What to produce:
Below are some records. Pull every line that contains the word "button".

Exercise inputs:
· · · ·
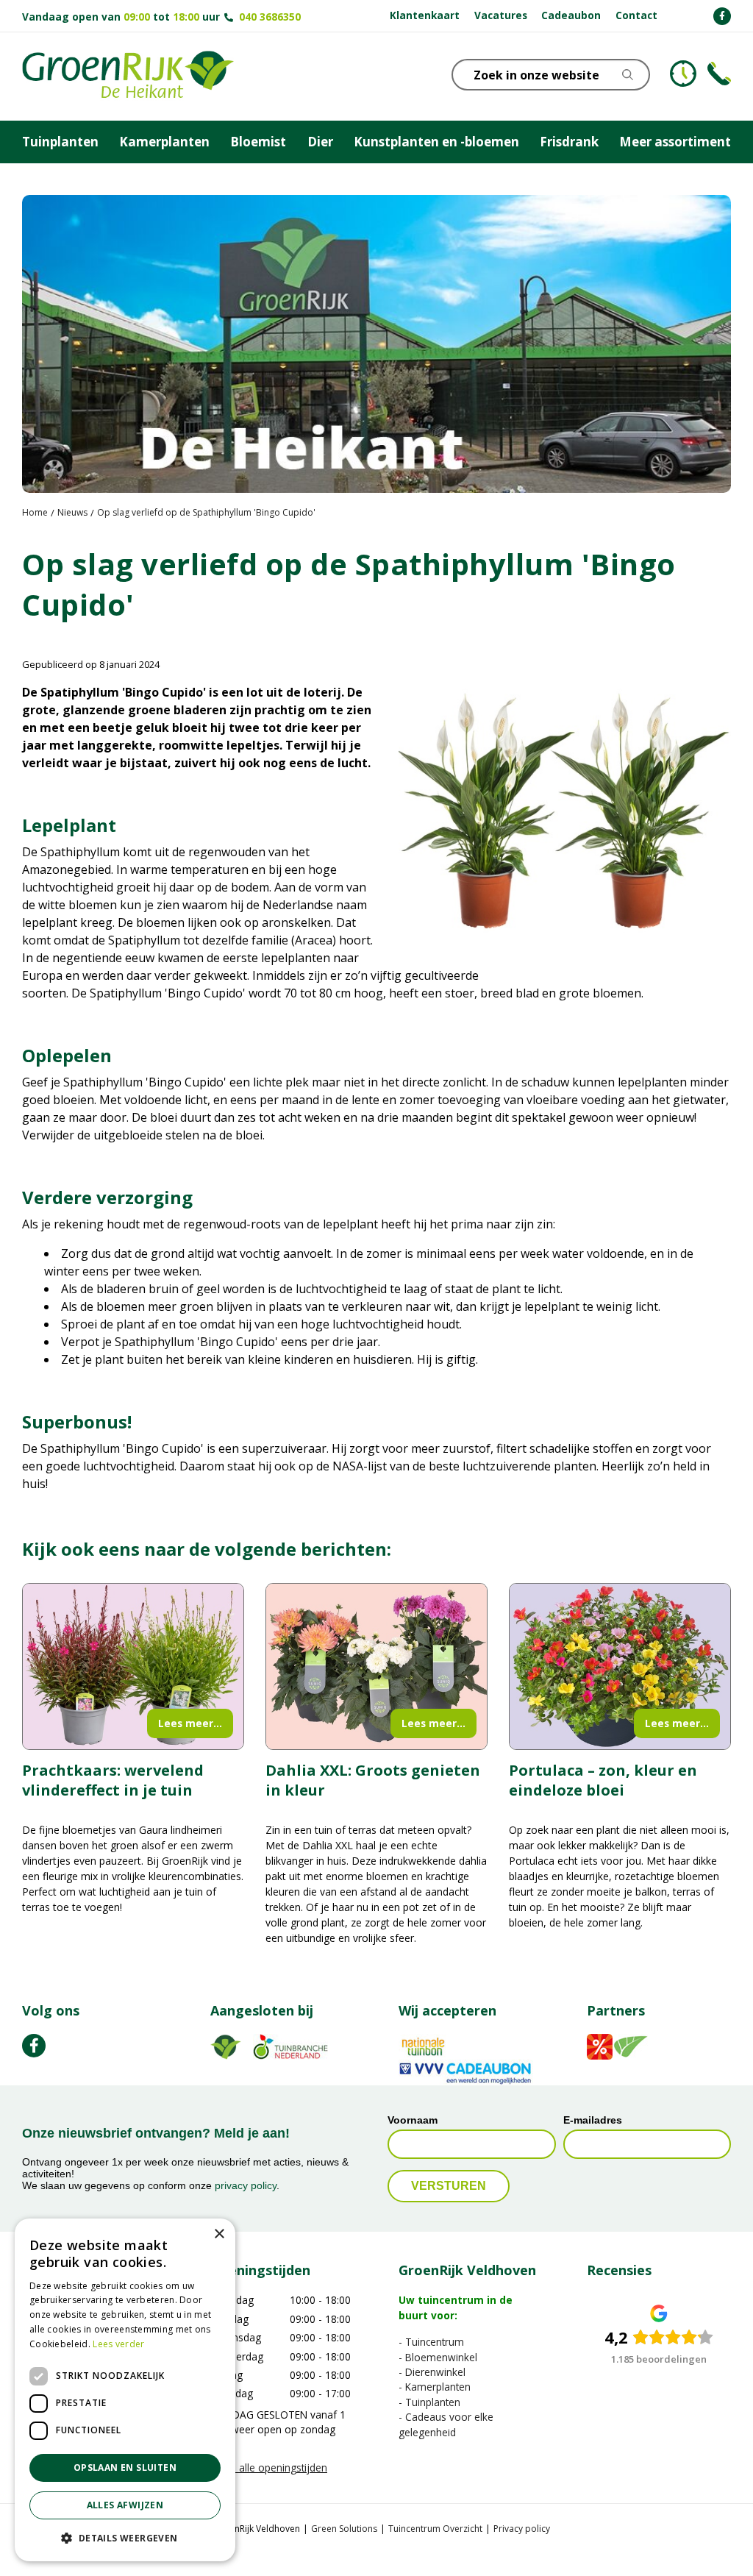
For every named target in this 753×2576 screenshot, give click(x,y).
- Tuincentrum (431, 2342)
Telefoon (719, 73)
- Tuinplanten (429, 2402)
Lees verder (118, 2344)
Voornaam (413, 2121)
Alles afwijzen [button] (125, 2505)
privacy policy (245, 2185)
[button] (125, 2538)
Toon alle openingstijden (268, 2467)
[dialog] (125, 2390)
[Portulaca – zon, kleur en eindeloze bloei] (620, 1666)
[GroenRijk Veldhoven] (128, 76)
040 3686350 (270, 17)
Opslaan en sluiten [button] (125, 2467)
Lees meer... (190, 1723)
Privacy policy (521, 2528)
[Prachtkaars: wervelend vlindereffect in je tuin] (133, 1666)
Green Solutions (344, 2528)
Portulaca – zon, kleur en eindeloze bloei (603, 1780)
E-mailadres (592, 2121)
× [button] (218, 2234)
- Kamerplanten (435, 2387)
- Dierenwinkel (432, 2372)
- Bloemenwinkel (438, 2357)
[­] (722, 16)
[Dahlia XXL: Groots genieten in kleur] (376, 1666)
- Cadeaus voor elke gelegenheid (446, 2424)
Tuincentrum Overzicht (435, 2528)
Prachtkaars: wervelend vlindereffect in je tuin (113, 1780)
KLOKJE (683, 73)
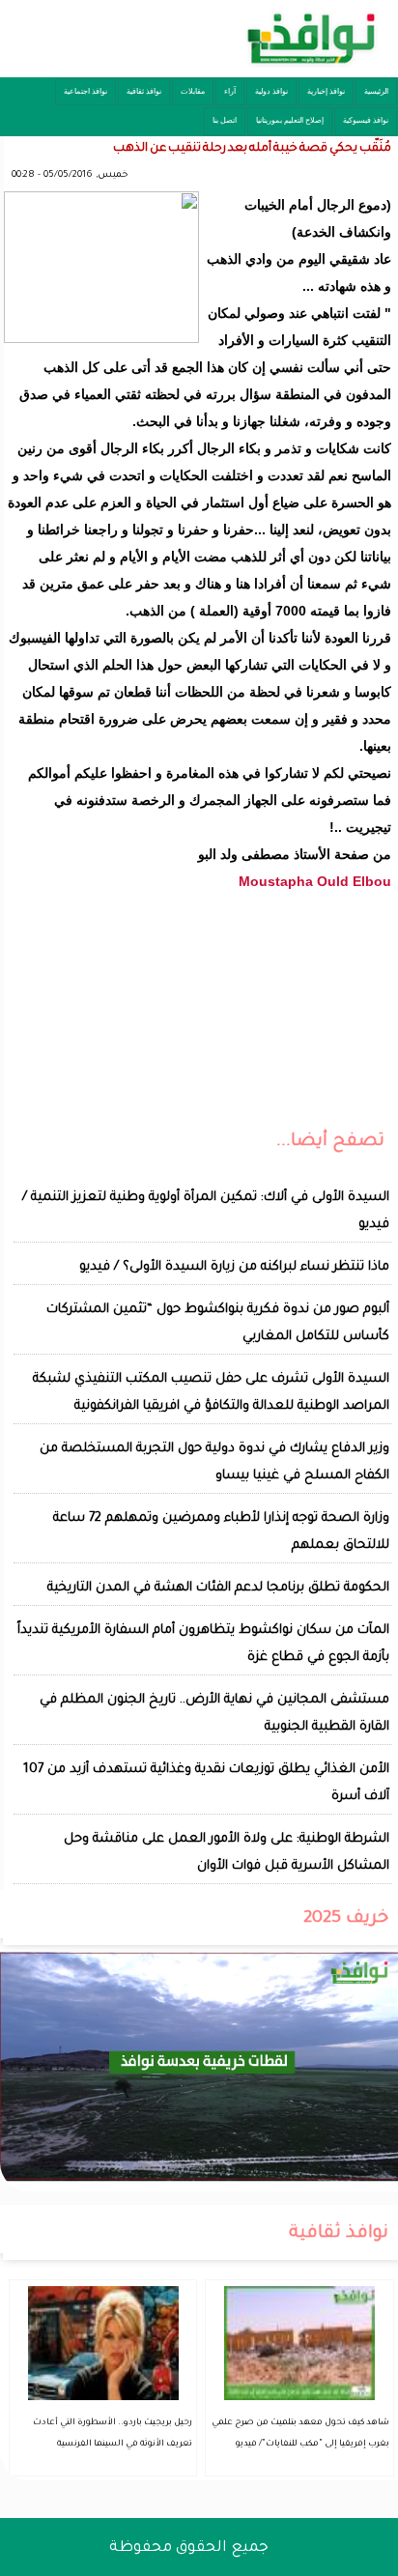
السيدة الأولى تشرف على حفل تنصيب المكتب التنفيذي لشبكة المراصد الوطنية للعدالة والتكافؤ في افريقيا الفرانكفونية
· · · ·
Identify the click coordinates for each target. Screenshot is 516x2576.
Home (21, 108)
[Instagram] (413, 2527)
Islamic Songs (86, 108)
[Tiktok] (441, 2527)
· · · ·
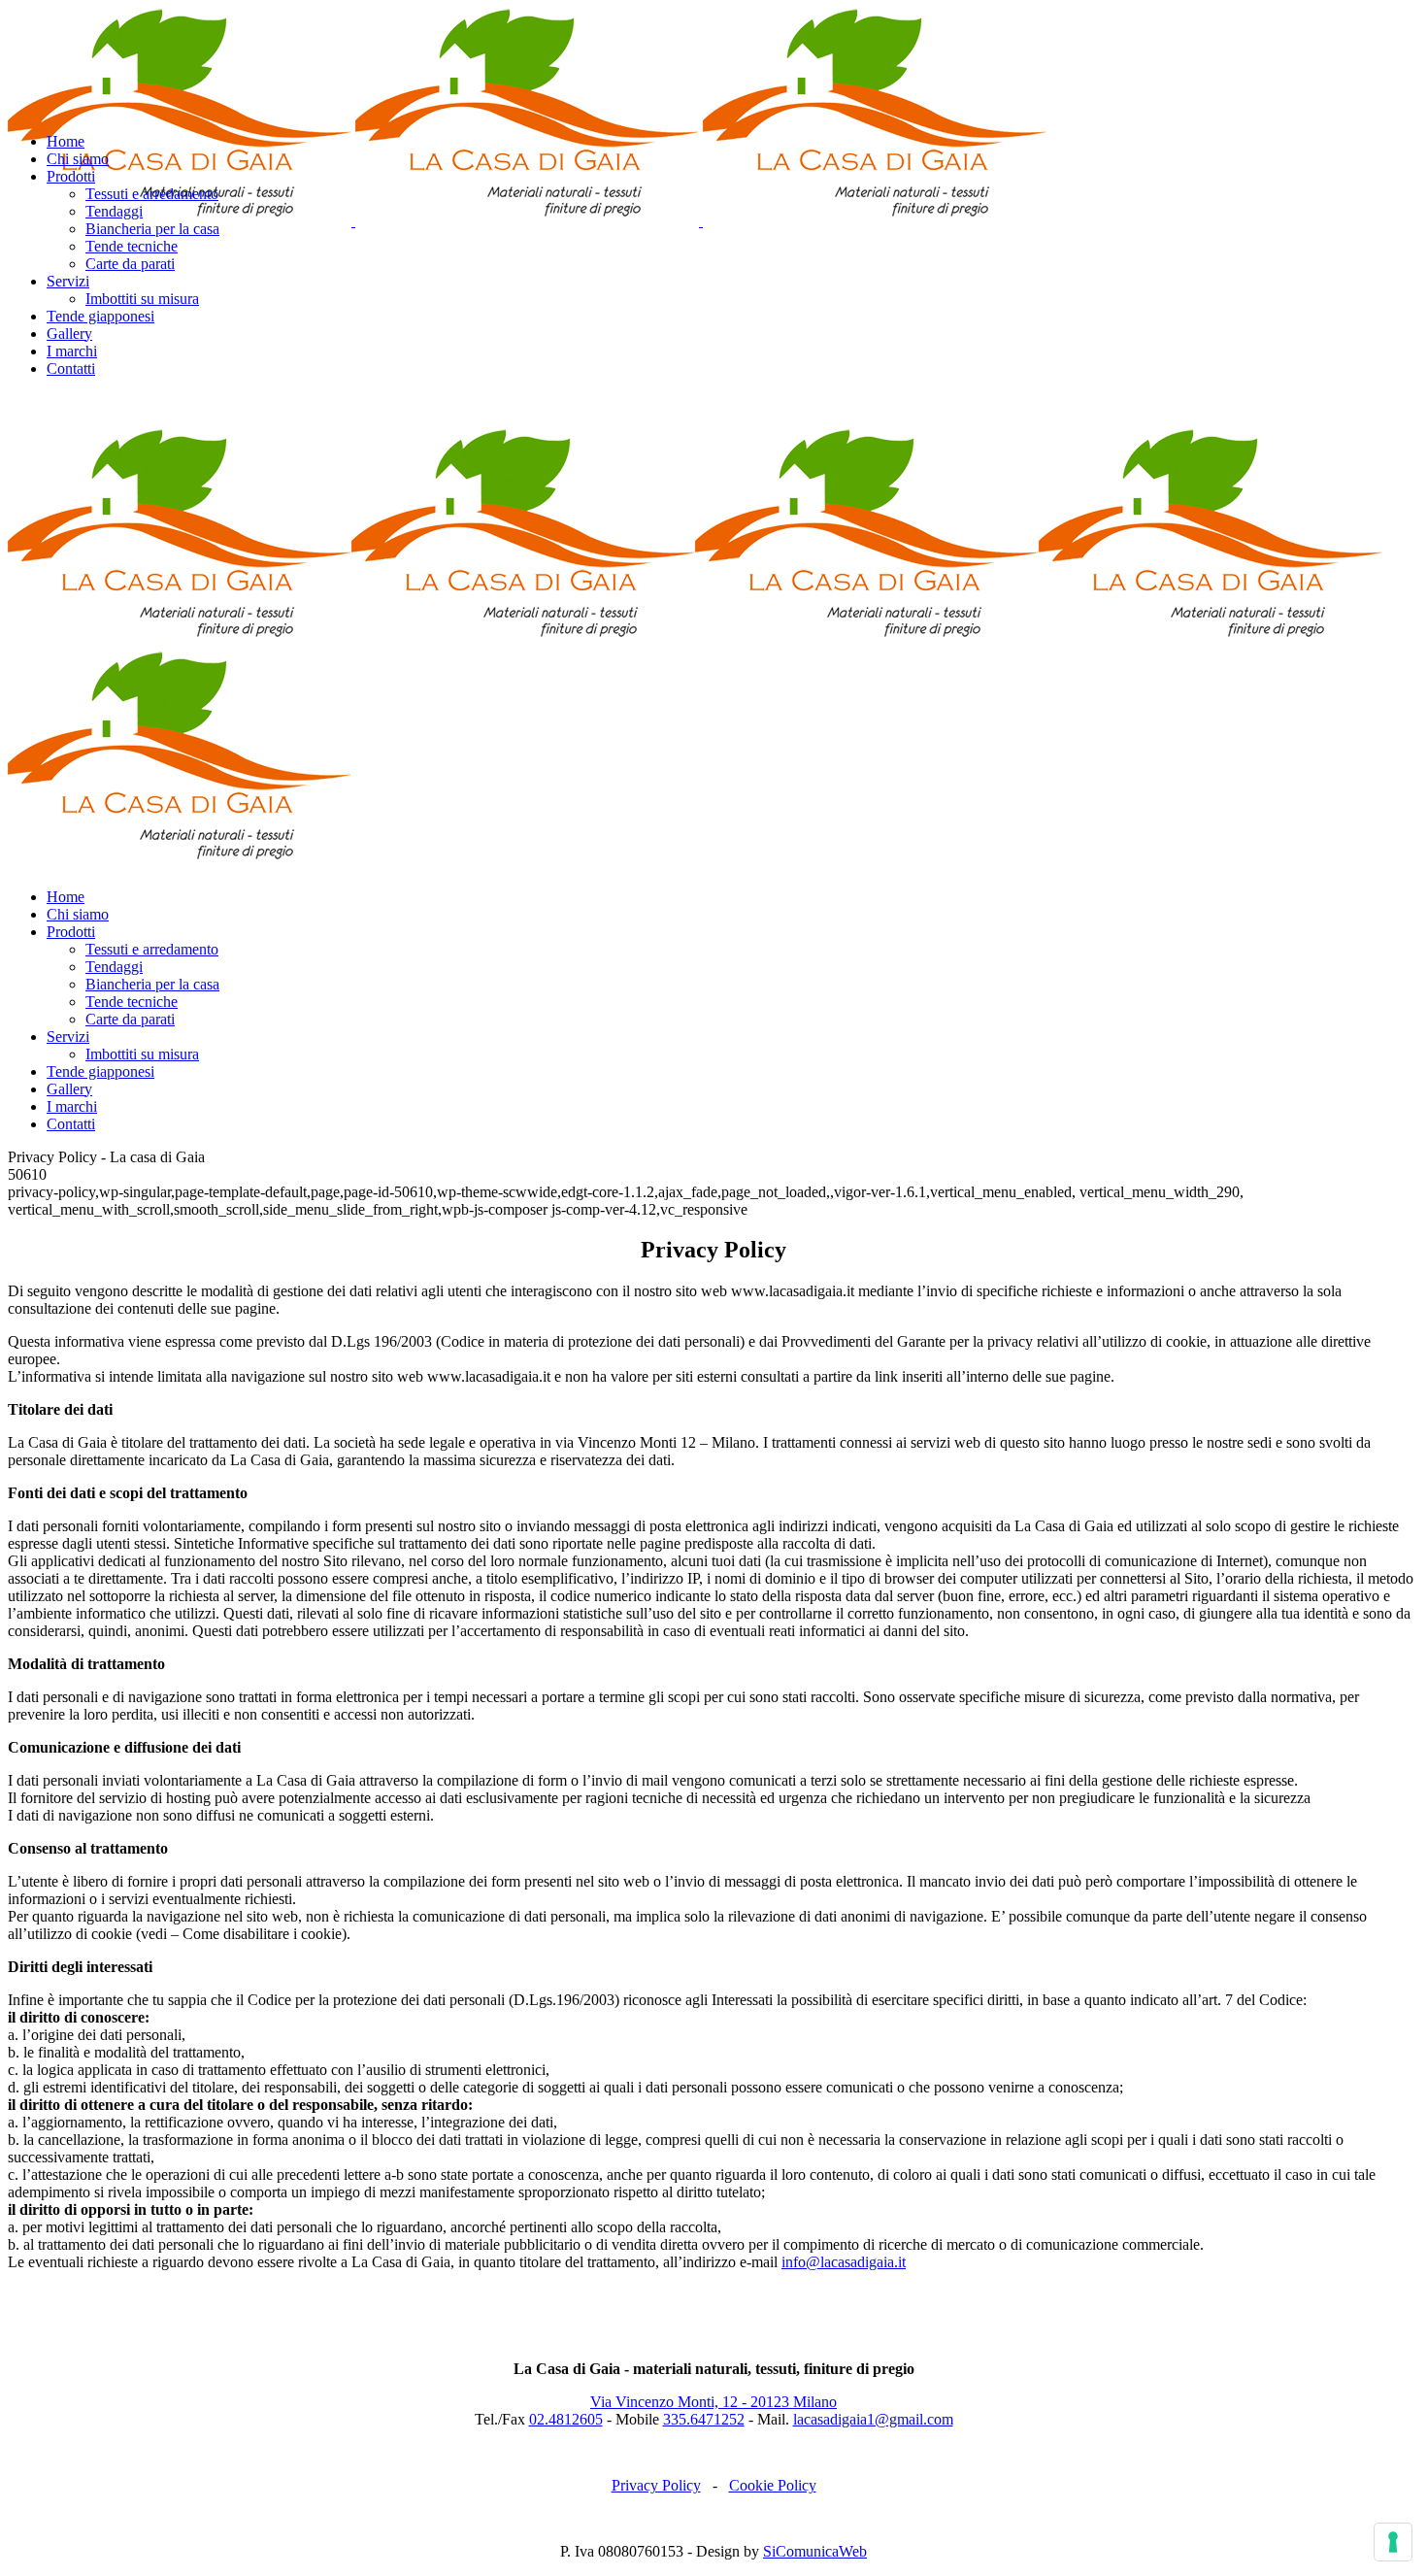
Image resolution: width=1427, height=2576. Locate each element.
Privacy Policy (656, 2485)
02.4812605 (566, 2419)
· · · ·
Written response:
Alles afwijzen [button] (125, 2505)
[button] (125, 2538)
Opslaan en sluiten [button] (125, 2467)
× [button] (218, 2234)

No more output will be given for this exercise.